I recently too start using SeaQuery and really like it, and the best thing is that you can construct a SeaQuery connection from a sqlx pool, so you can with easy have a shared sqlx pool for static queries and using the same pool for SeaQuery too.

[marcoslopes]

Hey I hope I don't derail the focus on this issue and I am happy to create this somewhere else, but have you guys ever thought about a a declarative api as well, in addition to the "fluent" query builder proposal ?
One of the most pleasant api's I have worked with was JDBI, on both links above, someone have already gave it a crack here but it does not seem fully fledged, something that the sqlx community might be better equipped to keep momentum on.
Thanks heaps for all the work! ❤️

[longfellowone]

Anyone given this a try? Looks simple

https://docs.rs/quaint/latest/quaint/#using-the-ast-module

[mike-lloyd03]

Can someone help me understand how push_bind is intended to work?

If I have this:

fn get_all(pool: &PgPool, sort_by = Option<String>) -> ... {
let mut query: QueryBuilder<Postgres> = QueryBuilder::new(
    r#"SELECT
        id,
        name
    FROM thing_users"#
    )

    if let Some(s) = sort_by {
        query.push("ORDER BY ").push_bind(s);
    };
}

query.build_query_as::<User>().fetch_all(pool).await

The ORDER BY field never seems to make a difference. The data returned is always ordered the same. I'm also having trouble trying to use this to generate a WHERE clause and am having similar results. Obviously, I can do something like query.push("ORDER BY ").push(s) but that's basically just blind SQL string concatenation which I'd like to avoid.

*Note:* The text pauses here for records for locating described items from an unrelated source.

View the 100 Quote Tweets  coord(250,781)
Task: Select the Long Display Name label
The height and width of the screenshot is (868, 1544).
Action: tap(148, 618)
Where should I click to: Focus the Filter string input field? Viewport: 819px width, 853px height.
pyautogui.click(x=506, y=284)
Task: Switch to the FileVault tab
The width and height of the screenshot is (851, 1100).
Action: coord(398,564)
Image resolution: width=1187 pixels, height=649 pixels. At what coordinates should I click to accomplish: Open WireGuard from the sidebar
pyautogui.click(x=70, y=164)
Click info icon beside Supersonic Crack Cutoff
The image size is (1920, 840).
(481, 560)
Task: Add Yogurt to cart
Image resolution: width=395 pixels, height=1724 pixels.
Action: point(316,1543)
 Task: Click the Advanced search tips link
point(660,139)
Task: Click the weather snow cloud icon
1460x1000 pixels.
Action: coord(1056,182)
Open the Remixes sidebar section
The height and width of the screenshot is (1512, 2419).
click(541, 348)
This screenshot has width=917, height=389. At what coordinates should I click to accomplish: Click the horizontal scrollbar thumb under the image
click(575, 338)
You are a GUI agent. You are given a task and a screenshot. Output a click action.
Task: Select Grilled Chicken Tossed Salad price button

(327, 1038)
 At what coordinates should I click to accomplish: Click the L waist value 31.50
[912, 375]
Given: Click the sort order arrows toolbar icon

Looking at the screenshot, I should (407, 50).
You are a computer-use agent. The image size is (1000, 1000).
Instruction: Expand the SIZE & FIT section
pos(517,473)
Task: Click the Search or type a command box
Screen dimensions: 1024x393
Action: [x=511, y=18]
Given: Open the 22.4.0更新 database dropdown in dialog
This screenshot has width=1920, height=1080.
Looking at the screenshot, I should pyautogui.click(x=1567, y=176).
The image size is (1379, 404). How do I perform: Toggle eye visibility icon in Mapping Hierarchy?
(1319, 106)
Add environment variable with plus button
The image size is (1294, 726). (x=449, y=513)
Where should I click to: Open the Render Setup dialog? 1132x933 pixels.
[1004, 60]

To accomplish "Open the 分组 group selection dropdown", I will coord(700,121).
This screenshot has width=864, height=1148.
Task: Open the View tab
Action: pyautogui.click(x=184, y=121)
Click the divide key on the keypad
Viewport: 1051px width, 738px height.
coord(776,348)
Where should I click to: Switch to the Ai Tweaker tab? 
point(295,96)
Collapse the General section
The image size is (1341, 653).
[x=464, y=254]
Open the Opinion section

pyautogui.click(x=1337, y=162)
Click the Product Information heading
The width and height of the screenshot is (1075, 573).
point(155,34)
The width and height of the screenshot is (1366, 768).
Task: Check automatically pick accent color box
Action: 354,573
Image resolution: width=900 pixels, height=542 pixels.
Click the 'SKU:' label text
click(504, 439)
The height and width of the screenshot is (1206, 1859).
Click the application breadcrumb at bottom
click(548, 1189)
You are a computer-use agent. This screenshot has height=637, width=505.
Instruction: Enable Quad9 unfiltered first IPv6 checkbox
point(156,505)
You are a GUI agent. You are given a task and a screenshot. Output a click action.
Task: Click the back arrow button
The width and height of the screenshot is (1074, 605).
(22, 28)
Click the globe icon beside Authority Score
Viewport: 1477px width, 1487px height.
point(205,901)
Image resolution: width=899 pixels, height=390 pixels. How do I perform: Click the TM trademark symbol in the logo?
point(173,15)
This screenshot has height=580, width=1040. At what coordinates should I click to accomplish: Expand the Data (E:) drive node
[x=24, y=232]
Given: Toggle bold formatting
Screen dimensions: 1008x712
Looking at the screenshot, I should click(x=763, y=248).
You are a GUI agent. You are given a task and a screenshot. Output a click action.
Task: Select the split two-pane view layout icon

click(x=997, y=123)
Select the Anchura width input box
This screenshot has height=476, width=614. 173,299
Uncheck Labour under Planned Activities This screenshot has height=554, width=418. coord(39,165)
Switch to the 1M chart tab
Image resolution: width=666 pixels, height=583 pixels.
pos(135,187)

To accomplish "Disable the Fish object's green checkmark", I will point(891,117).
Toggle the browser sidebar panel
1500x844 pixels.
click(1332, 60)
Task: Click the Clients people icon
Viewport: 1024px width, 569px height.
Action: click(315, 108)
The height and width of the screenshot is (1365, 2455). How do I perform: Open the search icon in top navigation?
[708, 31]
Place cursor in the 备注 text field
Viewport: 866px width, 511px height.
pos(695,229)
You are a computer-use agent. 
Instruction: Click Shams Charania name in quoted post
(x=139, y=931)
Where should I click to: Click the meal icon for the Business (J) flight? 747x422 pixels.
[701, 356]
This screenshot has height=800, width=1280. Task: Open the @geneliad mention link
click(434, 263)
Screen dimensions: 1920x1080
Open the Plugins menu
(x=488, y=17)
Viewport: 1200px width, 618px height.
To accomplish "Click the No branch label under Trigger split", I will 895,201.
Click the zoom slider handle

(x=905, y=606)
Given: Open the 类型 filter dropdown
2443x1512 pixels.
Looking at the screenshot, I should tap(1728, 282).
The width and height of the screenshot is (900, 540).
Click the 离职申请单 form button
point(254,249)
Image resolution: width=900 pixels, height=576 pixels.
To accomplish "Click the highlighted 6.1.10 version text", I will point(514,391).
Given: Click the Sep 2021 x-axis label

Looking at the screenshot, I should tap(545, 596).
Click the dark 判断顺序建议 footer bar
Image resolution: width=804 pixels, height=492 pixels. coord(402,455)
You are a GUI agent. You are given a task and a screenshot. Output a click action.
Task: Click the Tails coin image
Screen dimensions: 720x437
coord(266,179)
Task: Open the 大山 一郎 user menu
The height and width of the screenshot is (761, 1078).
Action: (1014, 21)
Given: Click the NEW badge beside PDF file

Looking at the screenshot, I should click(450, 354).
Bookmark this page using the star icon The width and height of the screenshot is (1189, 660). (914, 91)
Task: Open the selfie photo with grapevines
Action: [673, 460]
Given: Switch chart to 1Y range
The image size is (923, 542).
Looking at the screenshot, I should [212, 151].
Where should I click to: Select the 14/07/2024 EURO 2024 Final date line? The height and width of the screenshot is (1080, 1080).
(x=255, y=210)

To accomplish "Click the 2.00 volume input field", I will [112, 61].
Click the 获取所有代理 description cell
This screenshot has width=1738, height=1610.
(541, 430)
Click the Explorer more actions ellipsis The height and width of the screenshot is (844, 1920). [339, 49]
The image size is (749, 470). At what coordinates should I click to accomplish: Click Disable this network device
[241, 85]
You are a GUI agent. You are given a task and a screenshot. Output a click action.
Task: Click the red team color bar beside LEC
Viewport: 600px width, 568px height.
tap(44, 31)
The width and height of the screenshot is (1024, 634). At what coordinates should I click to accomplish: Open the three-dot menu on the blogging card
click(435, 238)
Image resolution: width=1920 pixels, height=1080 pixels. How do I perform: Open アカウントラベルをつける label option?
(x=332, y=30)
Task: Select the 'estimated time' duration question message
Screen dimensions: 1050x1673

I think I'm fundamentally misunderstanding how push_bind works.

[abonander]

If s is some string "foo" then what you'll get out of that is

SELECT
    id,
    name
FROM thing_users ORDER BY $1

with $1 bound to the string 'foo', which is meaningless in an ORDER BY expression because the comparison for every row will essentially be 'foo' <= 'foo', and thus the ordering will be whatever order that Postgres produces the rows in.

If you're trying to order by the column foo you need to use query.push(s) to push the contents of the string to the query and you'll get

SELECT
    id,
    name
FROM thing_users ORDER BY foo

Of course, if sort_by is from, say, the query segment of a request URL then you're essentially injecting an attacker-controlled string into your SQL. That's what the warning on .push() pointing to .push_bind() is about. However, since you're actually trying to modify the SQL here then you should use .push() while checking that s is only one of the valid column names to sort by.